The social costs of solar radiation management – Nature

Executive Summary
This report provides a holistic analysis of the costs and risks associated with Solar Radiation Management (SRM) as a climate intervention strategy, with a significant emphasis on its alignment with the United Nations Sustainable Development Goals (SDGs). While the direct technical costs of SRM technologies like Stratospheric Aerosol Injection (SAI) and Marine Cloud Brightening (MCB) appear modest, a comprehensive assessment reveals substantial hidden costs and profound risks. These challenges threaten to undermine global progress on key SDGs, including those related to poverty, hunger, inequality, climate action, and peace.

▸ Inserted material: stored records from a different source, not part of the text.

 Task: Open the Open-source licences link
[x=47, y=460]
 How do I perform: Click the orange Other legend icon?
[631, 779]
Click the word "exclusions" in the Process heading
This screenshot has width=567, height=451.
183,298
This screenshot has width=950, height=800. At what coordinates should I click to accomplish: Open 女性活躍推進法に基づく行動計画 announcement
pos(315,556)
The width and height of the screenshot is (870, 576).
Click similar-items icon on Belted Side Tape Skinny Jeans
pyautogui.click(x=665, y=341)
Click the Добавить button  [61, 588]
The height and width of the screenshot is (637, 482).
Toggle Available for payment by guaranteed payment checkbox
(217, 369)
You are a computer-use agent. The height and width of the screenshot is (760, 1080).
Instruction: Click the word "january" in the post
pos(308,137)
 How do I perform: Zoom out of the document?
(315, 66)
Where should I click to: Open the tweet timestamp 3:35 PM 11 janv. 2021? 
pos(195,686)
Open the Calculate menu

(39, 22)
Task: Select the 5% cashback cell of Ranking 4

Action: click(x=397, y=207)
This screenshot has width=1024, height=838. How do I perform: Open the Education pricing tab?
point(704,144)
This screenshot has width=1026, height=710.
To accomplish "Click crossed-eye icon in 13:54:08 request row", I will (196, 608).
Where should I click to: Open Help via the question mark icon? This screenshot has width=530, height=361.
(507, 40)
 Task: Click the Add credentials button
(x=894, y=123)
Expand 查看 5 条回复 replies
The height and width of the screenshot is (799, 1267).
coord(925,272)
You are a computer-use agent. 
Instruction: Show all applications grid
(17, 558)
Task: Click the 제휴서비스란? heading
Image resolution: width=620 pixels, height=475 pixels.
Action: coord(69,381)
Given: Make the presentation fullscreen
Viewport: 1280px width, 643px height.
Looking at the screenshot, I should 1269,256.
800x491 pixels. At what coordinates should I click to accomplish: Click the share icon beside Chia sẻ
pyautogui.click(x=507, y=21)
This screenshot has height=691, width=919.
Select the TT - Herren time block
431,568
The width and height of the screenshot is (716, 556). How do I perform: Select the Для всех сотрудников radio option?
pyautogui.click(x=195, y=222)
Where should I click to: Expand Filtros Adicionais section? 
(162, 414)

The analysis identifies four primary categories of risk associated with SRM:
- Side-Effect Harms: SRM is projected to cause significant, unevenly distributed climatic changes, creating regional winners and losers. The resulting harms, estimated to cost up to $809 billion annually in compensation, would disproportionately affect vulnerable nations, directly contravening SDG 1 (No Poverty), SDG 2 (Zero Hunger), and SDG 10 (Reduced Inequalities).
- International Political Challenges: The global and transboundary nature of SRM necessitates unprecedented international consensus for governance. The high potential for disagreement over deployment, control, and compensation creates a significant risk of geopolitical instability, undermining SDG 16 (Peace, Justice and Strong Institutions) and SDG 17 (Partnerships for the Goals).
- Domestic Political Unfeasibility: The attribution of any adverse weather event to SRM interventions creates a unique and perilous political risk for national leaders, potentially making the technology too volatile for the sustained, long-term deployment required to meet SDG 13 (Climate Action).
- Termination Risk: A sudden cessation of SRM deployment could trigger rapid and catastrophic global warming, posing an existential threat to ecosystems and human societies, and jeopardizing the entire 2030 Agenda for Sustainable Development.
In comparison, Large-Scale Carbon Dioxide Removal (LCDR) presents a different risk profile. While technically more expensive, LCDR addresses the root cause of climate change by removing atmospheric CO2. It poses fewer risks to global stability and requires a more manageable level of international cooperation. This report concludes that when the full spectrum of social, political, and ethical costs is considered, the viability of SRM as a sustainable climate solution is highly questionable, and the comparison with LCDR becomes far more complex than a simple analysis of technical costs would suggest.
1.0 Introduction: Climate Intervention and the Sustainable Development Goals
The persistent failure of multilateral emissions treaties to curb the rise in global carbon dioxide levels has intensified the search for supplemental climate intervention solutions. Historically categorized as “geoengineering,” these interventions fall into two distinct classes: Solar Radiation Management (SRM), which aims to reflect solar energy back into space, and Carbon Dioxide Removal (CDR), which seeks to extract and store atmospheric CO2. This report evaluates the true, all-things-considered cost of SRM, moving beyond narrow technical estimates to incorporate its profound implications for the Sustainable Development Goals.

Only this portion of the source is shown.